The limited-overs tournament will be played from February 5 to 20 in Colombo.
Before going to Sri Lanka, West Indies will visit Pakistan for five One-Day
matches from January 18 to 30.
The trio returned home yesterday from a successful two-week training camp
in Trinidad and Tobago, to a low-key welcome, as no officials from the
Barbados Cricket Association were on hand to greet them. The NATION team
was the only media team present.
But it did not dampen their celebrations as they were soon embraced by
happy parents, who had waited more than two hours at the Grantley Adams
International Airport for their arrival.
"I feel pretty okay about my selection. It is a good foundation to
have in the case of making the senior team, so I am just going to take
it step by step and see how it goes from here," Searles said.
Searles, a tall, fast-bowling all-rounder and student of Coleridge and
Parry, said it was the perfect gift for him as the squad was announced
Wednesday on his 19th birthday.
Brooks, a 17-year-old leg-spinning all-rounder from The Lodge School,
was also delighted to gain selection on the regional youth team.
He had scores of 39, 32, five and two and took one for 12 in four overs,
one for 22, and two for 43 off ten overs in the trial matches.

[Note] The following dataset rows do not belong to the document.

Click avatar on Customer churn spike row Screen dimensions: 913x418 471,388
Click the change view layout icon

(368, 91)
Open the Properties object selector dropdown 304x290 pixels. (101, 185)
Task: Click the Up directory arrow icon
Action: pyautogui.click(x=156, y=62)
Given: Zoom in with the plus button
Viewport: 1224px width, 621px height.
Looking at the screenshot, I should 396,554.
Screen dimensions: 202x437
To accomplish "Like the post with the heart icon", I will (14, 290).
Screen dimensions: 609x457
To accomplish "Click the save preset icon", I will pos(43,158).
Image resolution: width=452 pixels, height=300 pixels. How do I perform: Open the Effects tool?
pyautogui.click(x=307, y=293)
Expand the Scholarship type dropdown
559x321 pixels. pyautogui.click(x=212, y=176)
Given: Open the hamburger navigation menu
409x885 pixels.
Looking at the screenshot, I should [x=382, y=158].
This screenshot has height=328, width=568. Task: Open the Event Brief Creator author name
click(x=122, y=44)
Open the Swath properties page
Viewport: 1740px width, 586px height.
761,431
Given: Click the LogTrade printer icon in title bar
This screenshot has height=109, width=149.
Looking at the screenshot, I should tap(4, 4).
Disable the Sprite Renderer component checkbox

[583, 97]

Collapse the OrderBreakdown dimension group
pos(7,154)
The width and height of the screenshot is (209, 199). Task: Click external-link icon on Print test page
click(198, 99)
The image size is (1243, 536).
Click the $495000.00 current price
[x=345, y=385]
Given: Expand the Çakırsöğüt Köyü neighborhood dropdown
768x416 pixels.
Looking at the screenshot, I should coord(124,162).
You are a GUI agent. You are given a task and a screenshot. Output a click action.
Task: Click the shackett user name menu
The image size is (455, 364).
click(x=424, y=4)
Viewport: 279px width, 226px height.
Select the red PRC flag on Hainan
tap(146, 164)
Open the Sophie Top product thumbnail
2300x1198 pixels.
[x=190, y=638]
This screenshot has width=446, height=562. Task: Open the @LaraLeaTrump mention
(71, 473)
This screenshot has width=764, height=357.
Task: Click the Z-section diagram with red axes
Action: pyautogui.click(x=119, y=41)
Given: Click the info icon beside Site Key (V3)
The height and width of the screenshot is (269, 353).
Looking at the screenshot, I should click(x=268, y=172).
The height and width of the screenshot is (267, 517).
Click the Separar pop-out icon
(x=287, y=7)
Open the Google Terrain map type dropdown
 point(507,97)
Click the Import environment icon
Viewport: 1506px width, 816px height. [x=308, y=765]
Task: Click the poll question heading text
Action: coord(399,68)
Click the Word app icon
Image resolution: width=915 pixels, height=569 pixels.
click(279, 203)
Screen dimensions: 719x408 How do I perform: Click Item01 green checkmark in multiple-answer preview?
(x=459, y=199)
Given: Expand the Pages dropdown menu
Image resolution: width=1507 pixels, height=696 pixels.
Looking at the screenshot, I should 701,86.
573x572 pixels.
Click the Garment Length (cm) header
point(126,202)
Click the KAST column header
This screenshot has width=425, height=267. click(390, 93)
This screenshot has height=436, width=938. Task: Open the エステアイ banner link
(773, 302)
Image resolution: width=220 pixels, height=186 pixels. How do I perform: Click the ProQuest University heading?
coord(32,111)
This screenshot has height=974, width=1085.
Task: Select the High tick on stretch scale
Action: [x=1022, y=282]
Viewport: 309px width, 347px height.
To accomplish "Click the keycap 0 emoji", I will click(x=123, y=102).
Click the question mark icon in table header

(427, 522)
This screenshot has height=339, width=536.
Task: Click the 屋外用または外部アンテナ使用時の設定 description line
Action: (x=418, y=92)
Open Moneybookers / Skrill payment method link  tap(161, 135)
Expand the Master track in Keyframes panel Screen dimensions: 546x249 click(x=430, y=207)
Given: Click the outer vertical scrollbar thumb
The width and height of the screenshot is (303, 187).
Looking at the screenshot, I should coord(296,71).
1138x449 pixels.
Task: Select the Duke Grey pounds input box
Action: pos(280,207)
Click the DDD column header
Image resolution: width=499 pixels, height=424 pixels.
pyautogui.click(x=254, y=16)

"I am very proud of my achievement. It is a big step from playing
First Division (cricket).
"Now I am back in Barbados I just want to keep working hard. It is
not the end of the road yet.
"I still have the warm-up games in Pakistan and we have to go back
to Trinidad on the 10th (next month), so I just want to keep fit and keep
working hard," Brooks said.
Roach, a 17-year-old pacer from Alexandra School, said hard work paid
off for him.
"I feel it is a great honour. I really worked hard at my game. I
did a lot of work and it actually paid off.
"My performance in the practice games was good. My pace was coming
along quite nicely. I kept my line and length, bowled economically and
picked up a couple of wickets and the selectors were impressed,"
he said.
Roach, who captured two for 25 off nine overs and two for 44 off ten overs
in two practice matches, said he benefited from advice by coach Roderick
Estwick, manager Roger Harper and former West Indies all-rounder Bernard
Julien.
Searles had scores of 31 not out and 35, and took two for 21 and one for
30 in two warm-up games before picking up an injury towards the end of
the camp which forced him to miss the last two trial matches.
"The camp was pretty intense. There was a lot of training every day
but you had to fight it out.
"Unfortunately, I couldn't play in the last two games but at the
end of the day, we all made the team," Searles noted.